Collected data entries

┌──

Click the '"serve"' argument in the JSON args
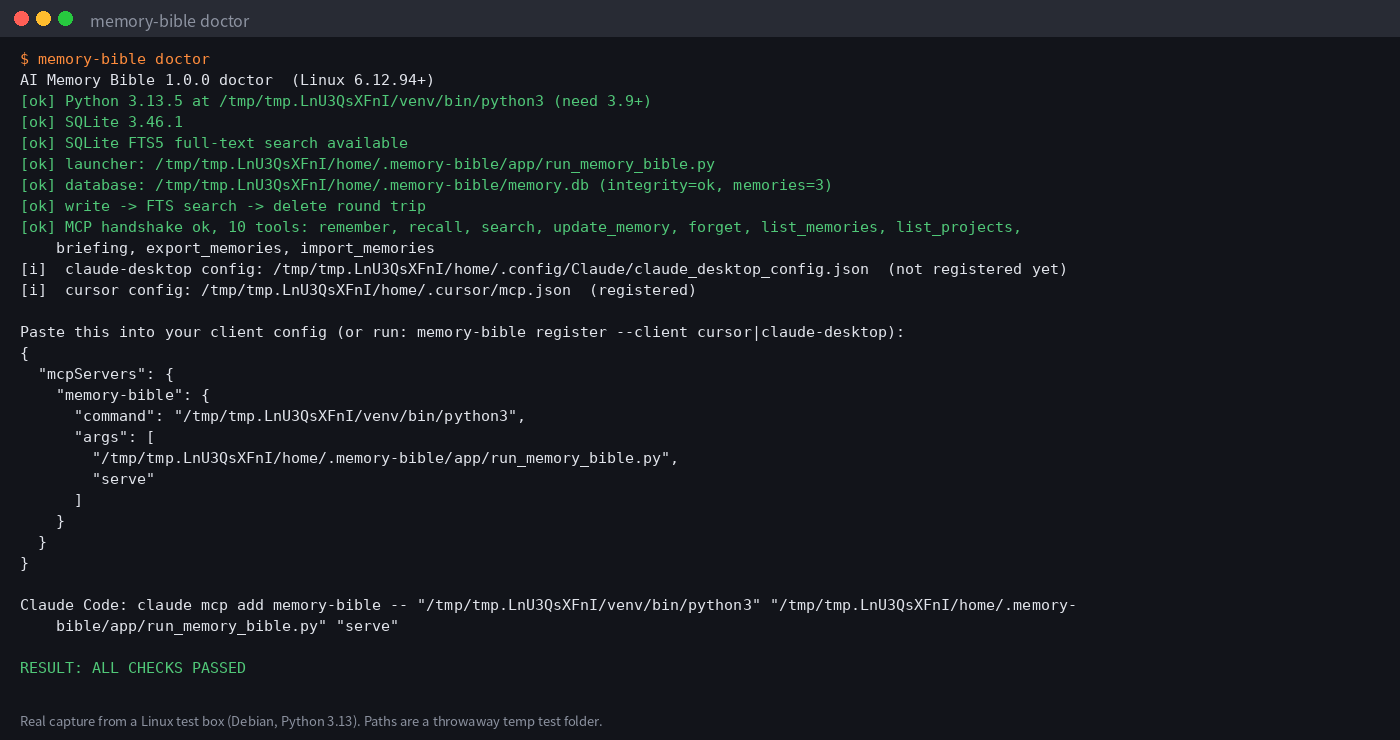Image resolution: width=1400 pixels, height=740 pixels. pyautogui.click(x=123, y=479)
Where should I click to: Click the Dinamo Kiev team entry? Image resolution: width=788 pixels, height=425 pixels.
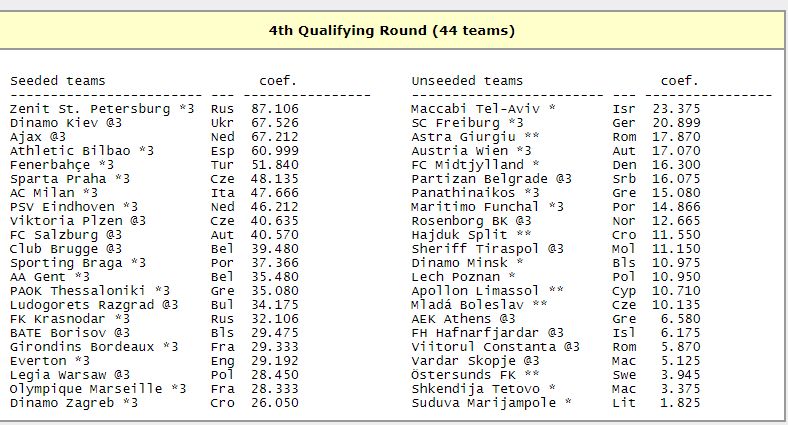click(66, 123)
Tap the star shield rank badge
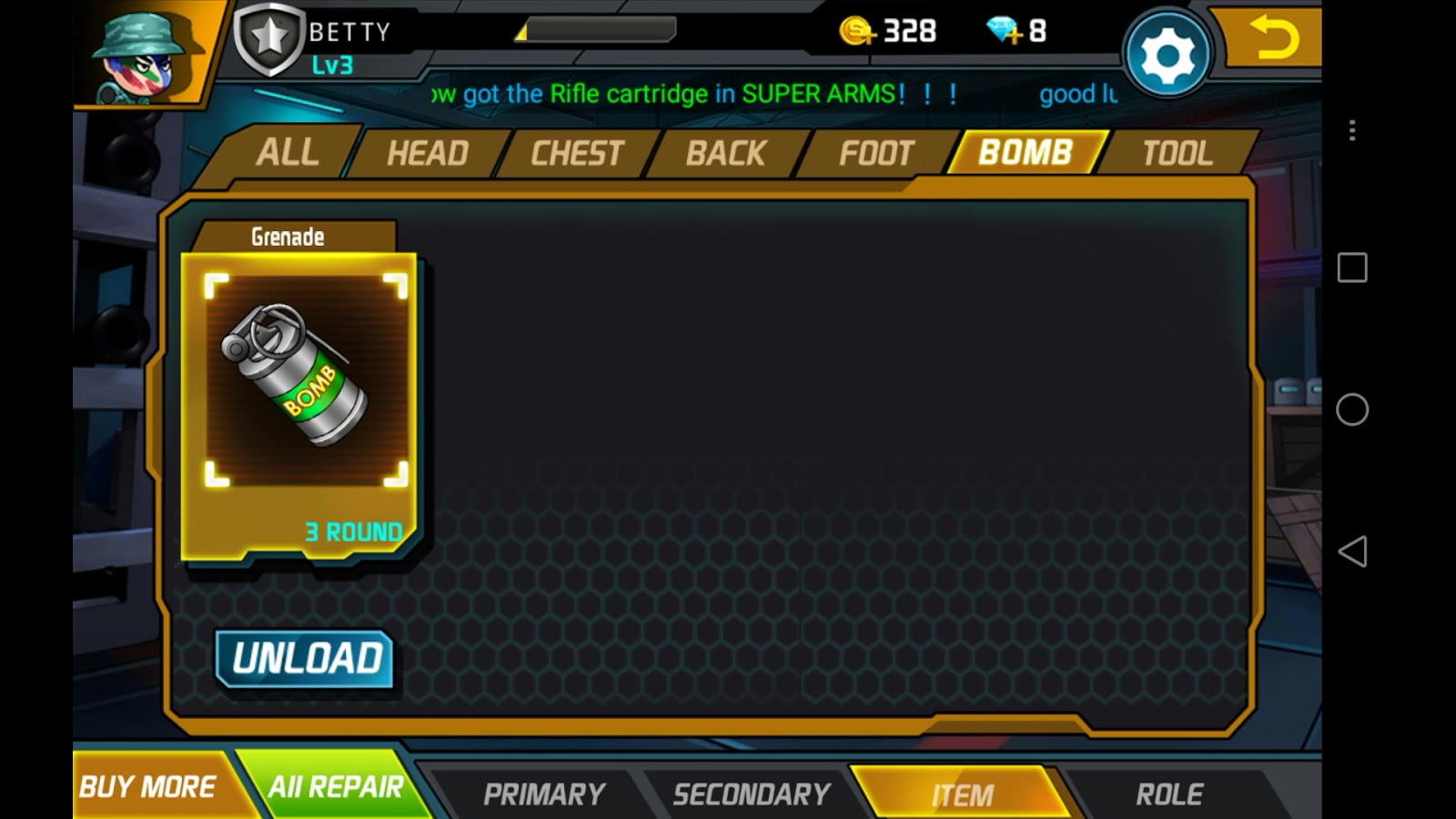 click(x=269, y=39)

└──

**Task to complete**.
Give every entry above again, exactly, and keep all pictures out of it.

**Solution below**.
Click the '"serve"' argument in the JSON args
Image resolution: width=1400 pixels, height=740 pixels. pyautogui.click(x=123, y=479)
Where should I click to: Click the Dinamo Kiev team entry? Image resolution: width=788 pixels, height=425 pixels.
click(66, 123)
Tap the star shield rank badge
 click(x=269, y=39)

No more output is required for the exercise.